I was able to update, but after that my system was marked unsupported. That issue is now gone.

That issue is gone but can you still check for updates because after dns flush/restart the unsupported because of systemd-… is gone but i cant check for updates it gives me Failed to to call /refresh_updates

Logger: homeassistant.components.hassio Source: components/hassio/websocket_api.py:120 Integration: Home Assistant Supervisor (documentation, issues) First occurred: 07:47:34 (1 occurrences) Last logged: 07:47:34

Failed to to call /refresh_updates -

Super ugly hack that I DON’T RECOMMEND AT ALL to anyone because you completely bypass the image check! ONLY DO THIS IF YOU CAN’T WAIT AT ALL!!

Everything is done as root.

# On the machine running HA
docker exec -it hassio_supervisor sh
# in the container
vi /usr/src/supervisor/supervisor/utils/codenotary.py

You’ll want the beginning of the cas_validate function to look like this (in the docker container):

async def cas_validate(
    signer: str,
    checksum: str,
) -> None:
    """Validate data against CodeNotary."""
    if (checksum, signer) in _CACHE:
        return

    _CACHE.add((checksum, signer))  # This line was added
    return                          # This line was added

Then

# exit the container and
service hassio-supervisor restart

On paper (from the release notes), this seemed pretty harmless. Why is this snowballing?

Bob.

For me its still the same issue, trying to update from core-2022.2.9 to core-2022.3.3 with supervisor-2022.03.2 and Home Assistant OS 7.4.

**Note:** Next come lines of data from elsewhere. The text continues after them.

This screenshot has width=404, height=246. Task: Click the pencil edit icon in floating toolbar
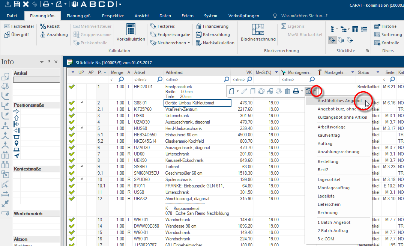(244, 91)
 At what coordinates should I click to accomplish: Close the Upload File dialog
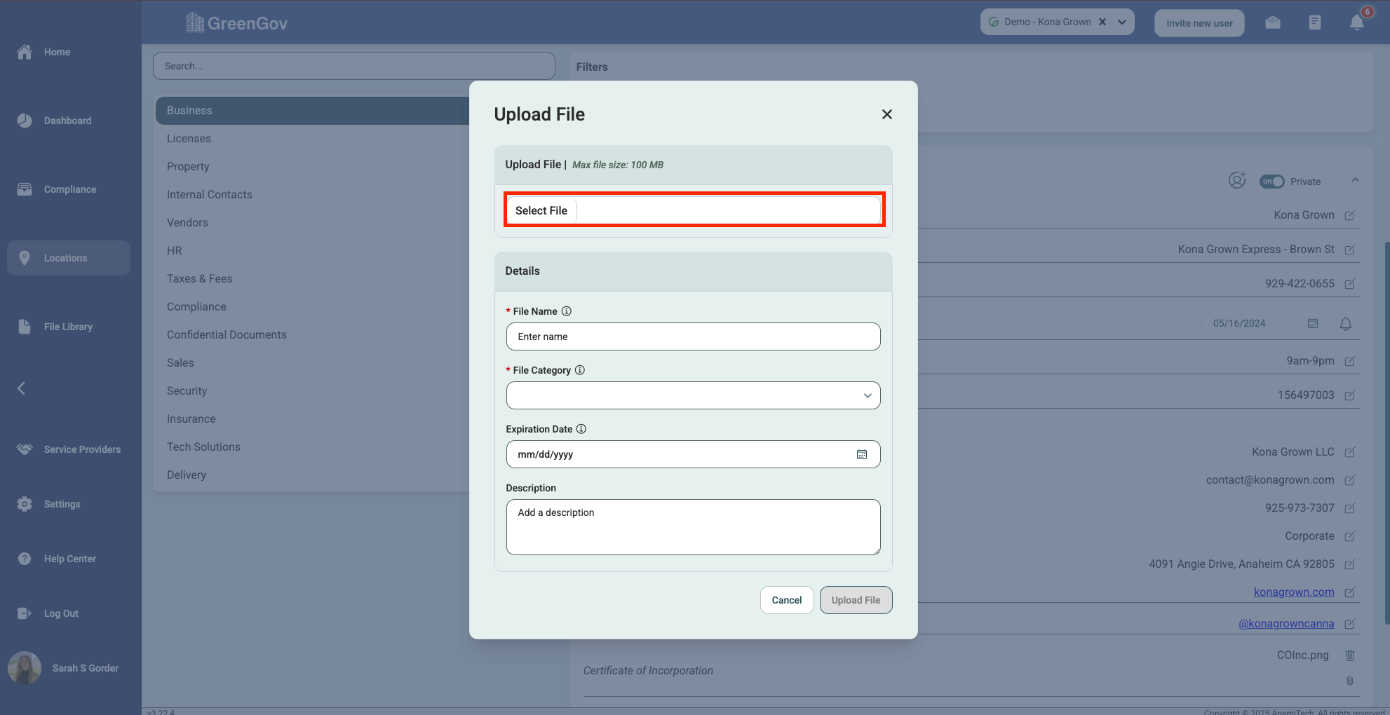click(886, 114)
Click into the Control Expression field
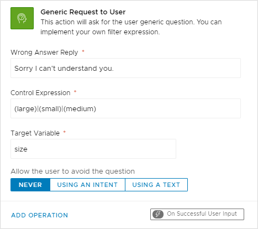This screenshot has height=229, width=258. click(125, 108)
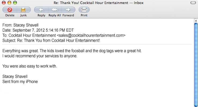Reply to Stacey's email
The height and width of the screenshot is (107, 198).
41,10
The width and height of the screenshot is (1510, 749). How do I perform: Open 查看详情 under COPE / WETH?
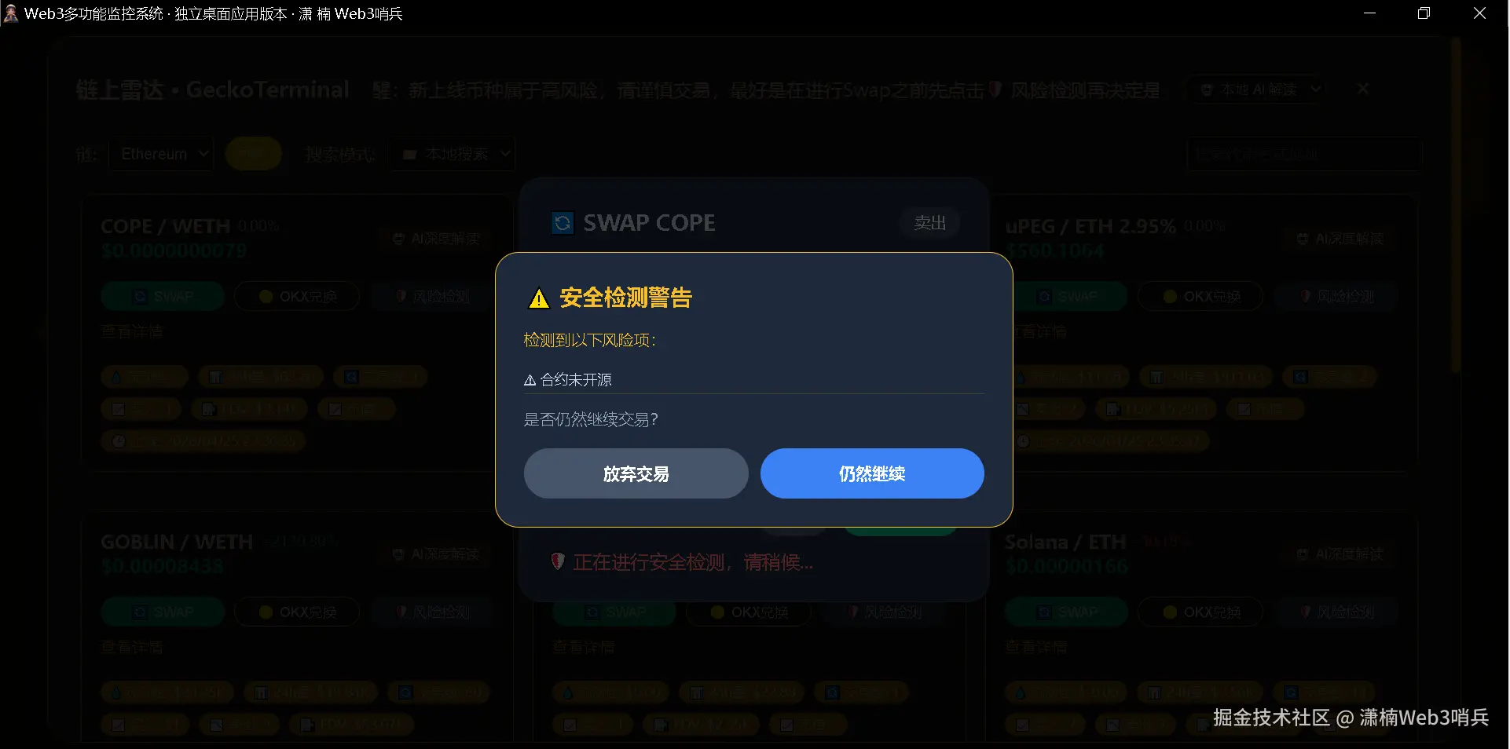tap(132, 332)
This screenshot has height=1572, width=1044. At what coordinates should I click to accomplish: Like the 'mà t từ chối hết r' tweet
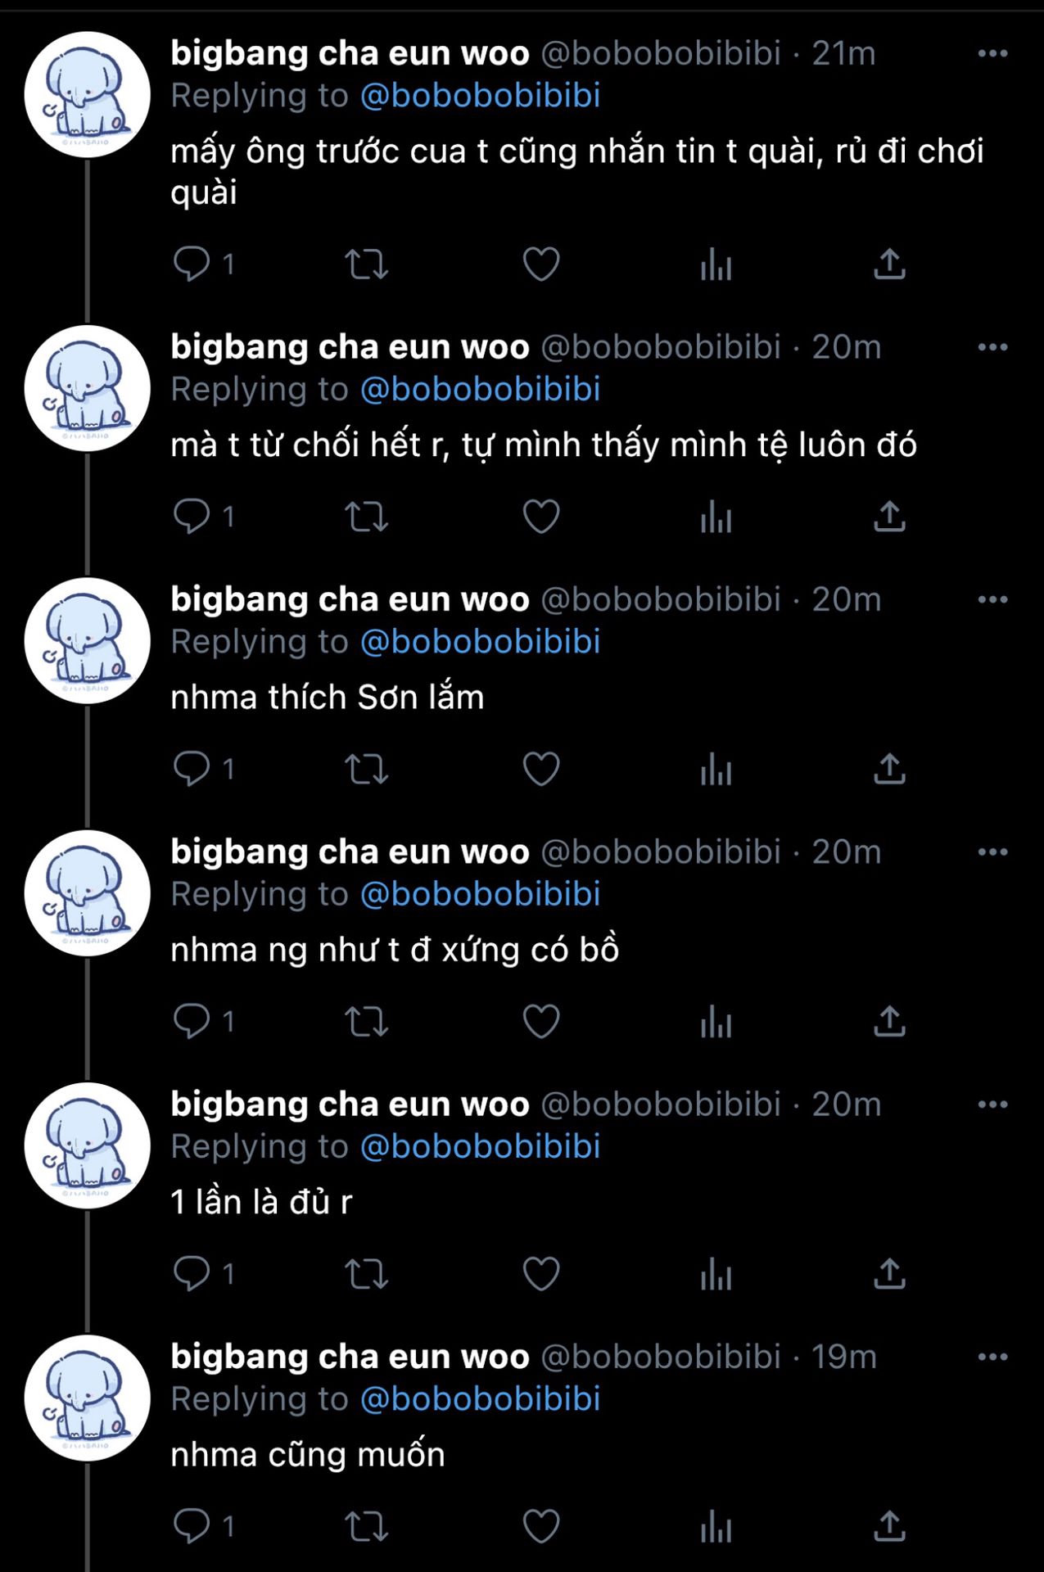(541, 517)

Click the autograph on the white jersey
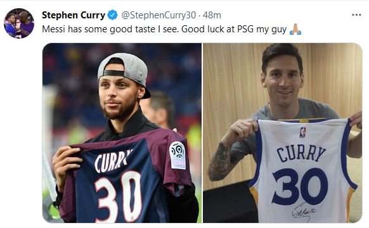[x=303, y=212]
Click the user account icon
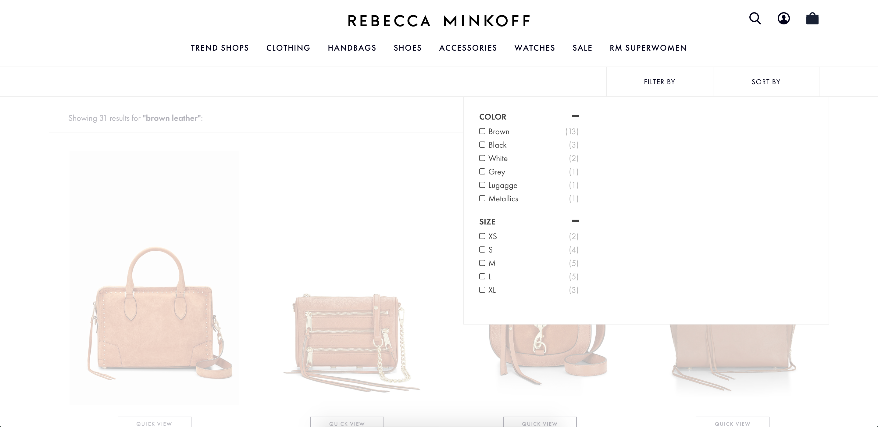Image resolution: width=878 pixels, height=427 pixels. point(784,19)
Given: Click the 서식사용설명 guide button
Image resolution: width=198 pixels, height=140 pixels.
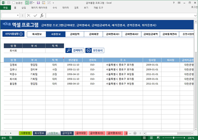Looking at the screenshot, I should coord(13,34).
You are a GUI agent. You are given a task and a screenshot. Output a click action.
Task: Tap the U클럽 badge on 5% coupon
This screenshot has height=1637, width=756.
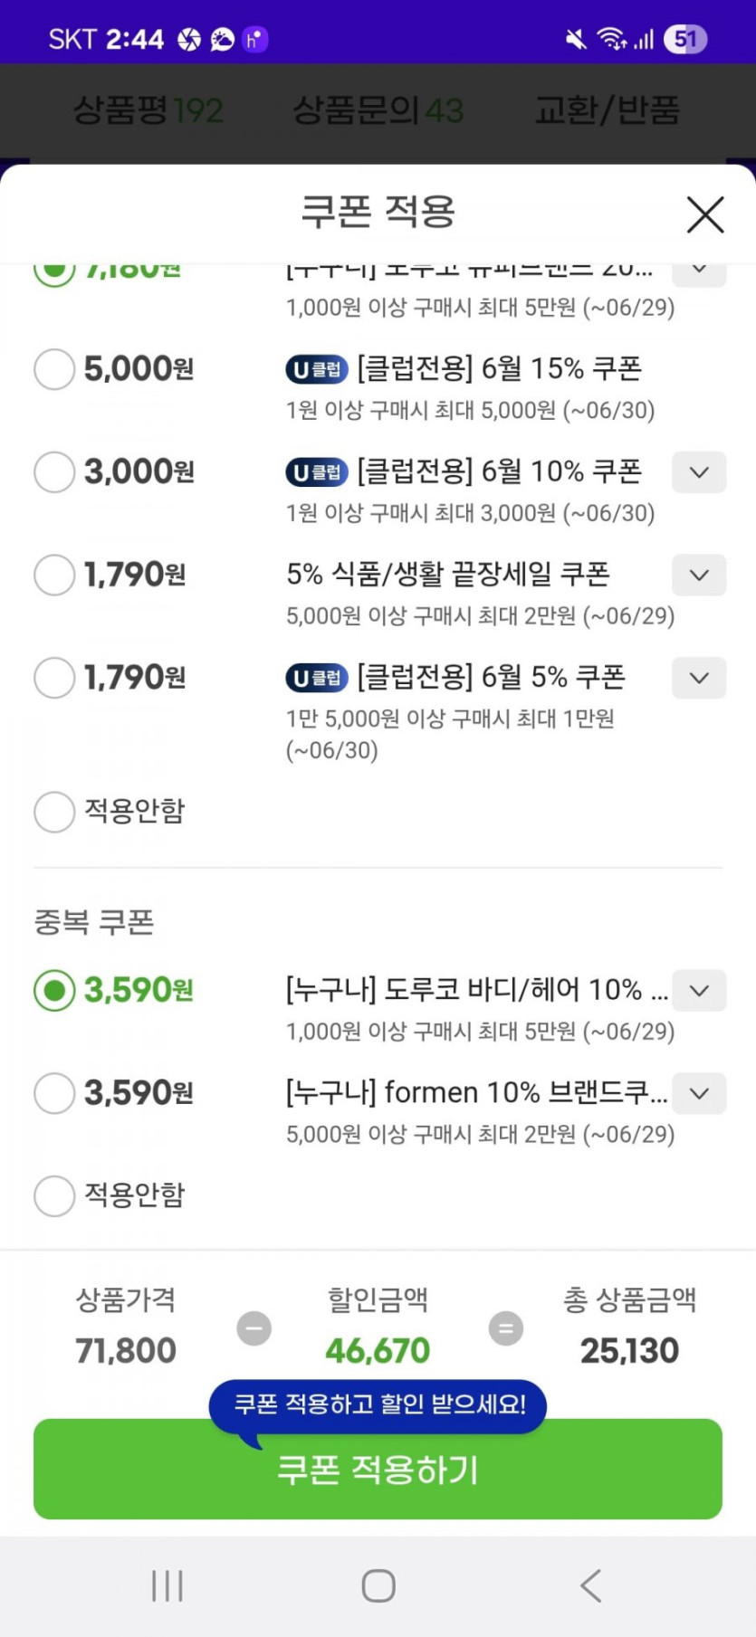click(317, 678)

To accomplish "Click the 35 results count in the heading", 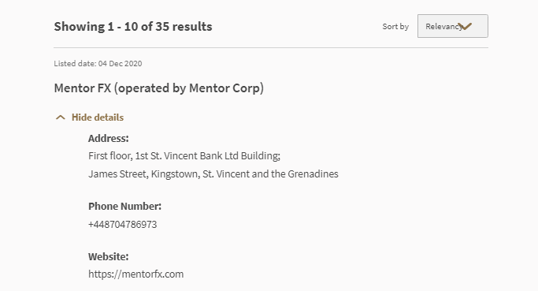I will click(184, 27).
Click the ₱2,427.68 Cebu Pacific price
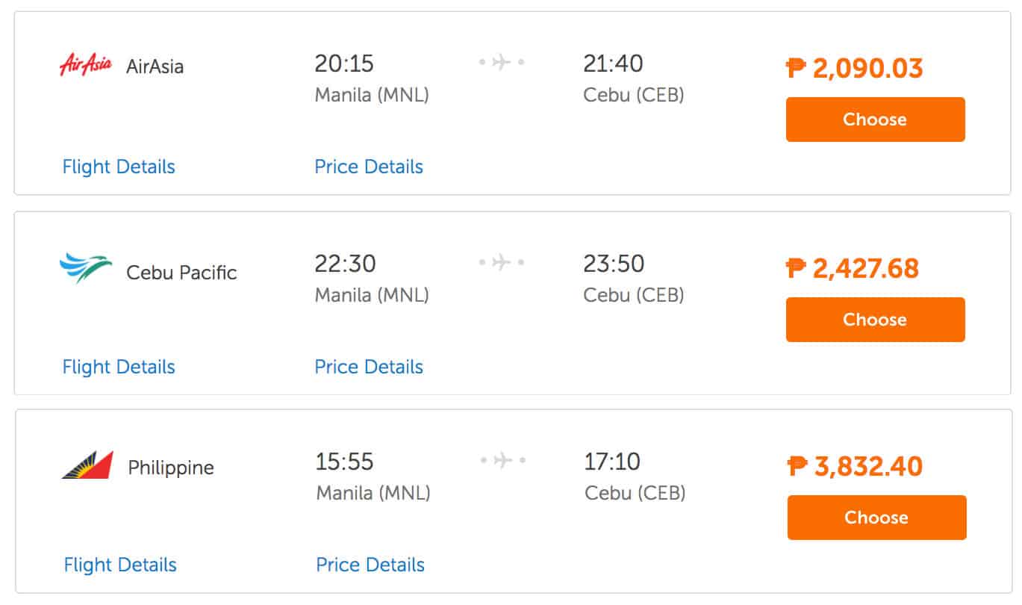This screenshot has height=605, width=1022. coord(853,268)
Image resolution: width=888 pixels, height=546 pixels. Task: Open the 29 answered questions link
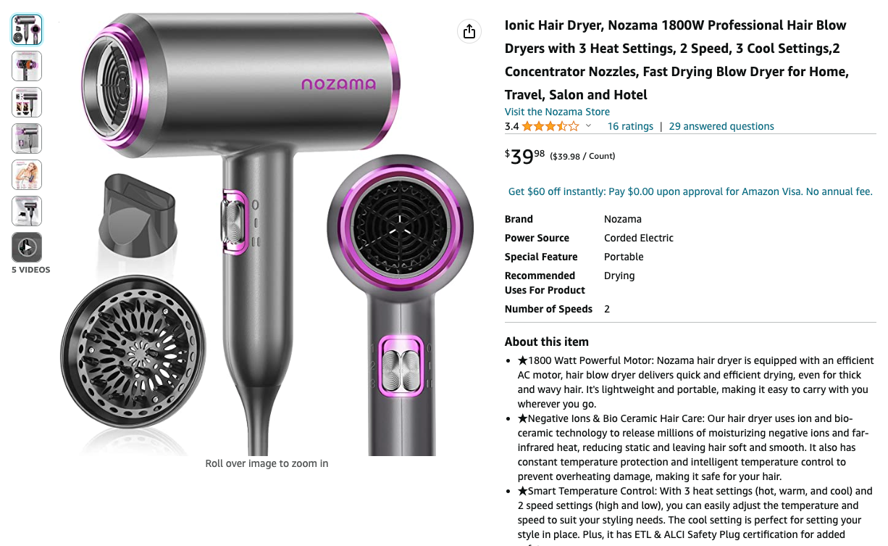coord(721,126)
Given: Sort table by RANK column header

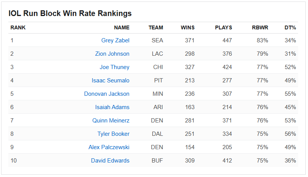Looking at the screenshot, I should click(18, 27).
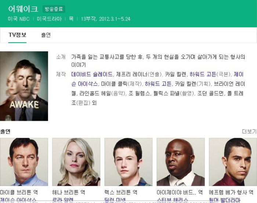
Task: Click the AWAKE poster image
Action: pos(24,86)
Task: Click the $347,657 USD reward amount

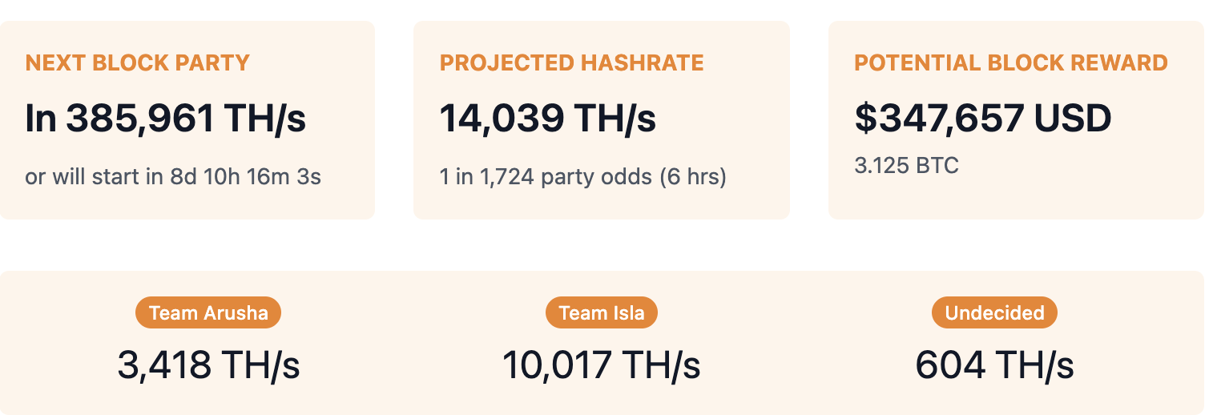Action: coord(983,119)
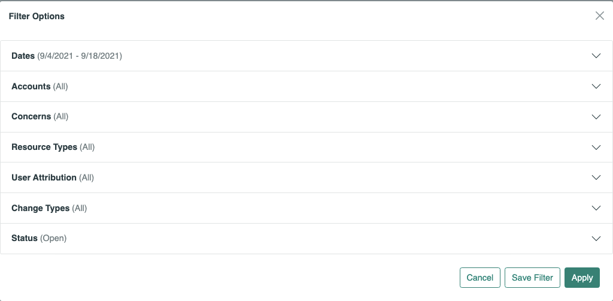The image size is (613, 301).
Task: Open the Resource Types filter heading
Action: coord(44,148)
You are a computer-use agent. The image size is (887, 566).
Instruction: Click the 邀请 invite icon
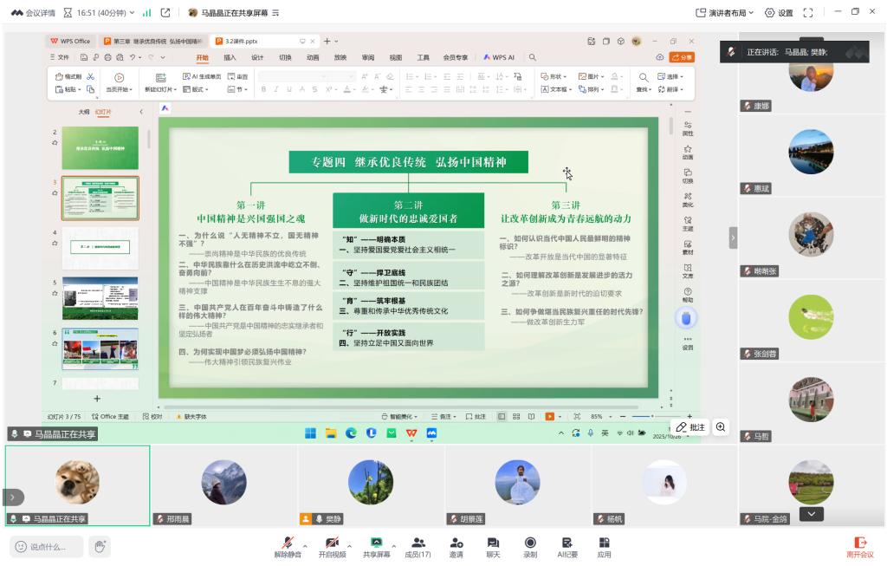pyautogui.click(x=456, y=546)
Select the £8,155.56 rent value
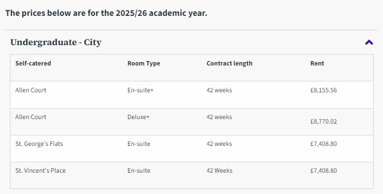This screenshot has width=383, height=194. [323, 90]
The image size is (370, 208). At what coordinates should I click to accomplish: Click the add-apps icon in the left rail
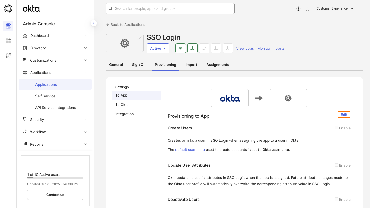(x=8, y=40)
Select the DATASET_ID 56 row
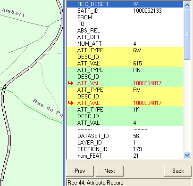Screen dimensions: 193x186 125,136
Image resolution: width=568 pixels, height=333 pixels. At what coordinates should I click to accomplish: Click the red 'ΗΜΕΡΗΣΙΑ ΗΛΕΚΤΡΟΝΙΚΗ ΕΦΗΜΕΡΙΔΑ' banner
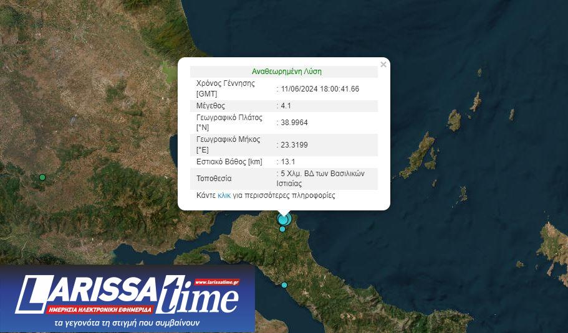[x=100, y=309]
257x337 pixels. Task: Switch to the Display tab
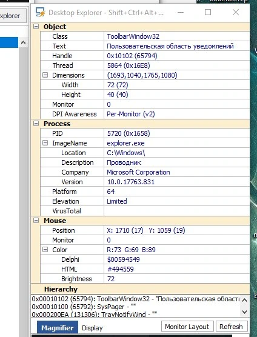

22-03-09 23:29:02 INFO (SyncWorker_2) [supervisor.docker.interface] Downloading docker image ghcr.io/home-assistant/raspberrypi4-64-homeassistant with tag 2022.3.3.
22-03-09 23:29:23 ERROR (MainThread) [supervisor.jobs] Unhandled exception: 
Traceback (most recent call last):
  File "/usr/src/supervisor/supervisor/jobs/decorator.py", line 106, in wrapper
    return await self._method(*args, **kwargs)
  File "/usr/src/supervisor/supervisor/homeassistant/core.py", line 229, in update
    await _update(version)
  File "/usr/src/supervisor/supervisor/homeassistant/core.py", line 207, in _update
    await self.instance.update(
  File "/usr/src/supervisor/supervisor/utils/__init__.py", line 33, in wrap_api
    return await method(api, *args, **kwargs)
asyncio.exceptions.TimeoutError
22-03-09 23:29:33 ERROR (MainThread) [supervisor.utils.codenotary] Timeout while processing CodeNotary

22-03-09 15:42:04 WARNING (MainThread) [supervisor.utils.codenotary] rpc error: code = Unavailable desc = connection error: desc = "transport: Error while dialing dial tcp 35.168.17.115:443: i/o timeout" That’s CST

I am trying to update from 2022.2.6 to 2022.3.3, but I am getting error:

22-03-09 22:18:43 ERROR (MainThread) [supervisor.jobs] Unhandled exception: 
Traceback (most recent call last):
  File "/usr/src/supervisor/supervisor/jobs/decorator.py", line 106, in wrapper
    return await self._method(*args, **kwargs)
  File "/usr/src/supervisor/supervisor/homeassistant/core.py", line 229, in update
    await _update(version)
  File "/usr/src/supervisor/supervisor/homeassistant/core.py", line 207, in _update
    await self.instance.update(
  File "/usr/src/supervisor/supervisor/utils/__init__.py", line 33, in wrap_api
    return await method(api, *args, **kwargs)
asyncio.exceptions.TimeoutError
22-03-09 22:18:43 WARNING (MainThread) [supervisor.utils.codenotary] rpc error: code = Unavailable desc = connection error: desc = "transport: Error while dialing dial tcp 35.168.17.115:443: i/o timeout"
22-03-09 22:18:45 ERROR (MainThread) [supervisor.utils.codenotary] Timeout while processing CodeNotary
22-03-09 22:19:06 ERROR (MainThread) [supervisor.utils.codenotary] Timeout while processing CodeNotary
22-03-09 22:19:06 INFO (MainThread) [supervisor.resolution.evaluate] System evaluation complete
22-03-09 22:19:06 INFO (MainThread) [supervisor.resolution.fixup] Starting system autofix at state CoreState.RUNNING
22-03-09 22:19:06 INFO (MainThread) [supervisor.resolution.fixup] System autofix complete

Supervisor is already the latest: supervisor-2022.03.2

On hassio it started working after:

ha dns update
ha dns restart

might have been a coincidence too, and the upstream DNS happened to update around the same time.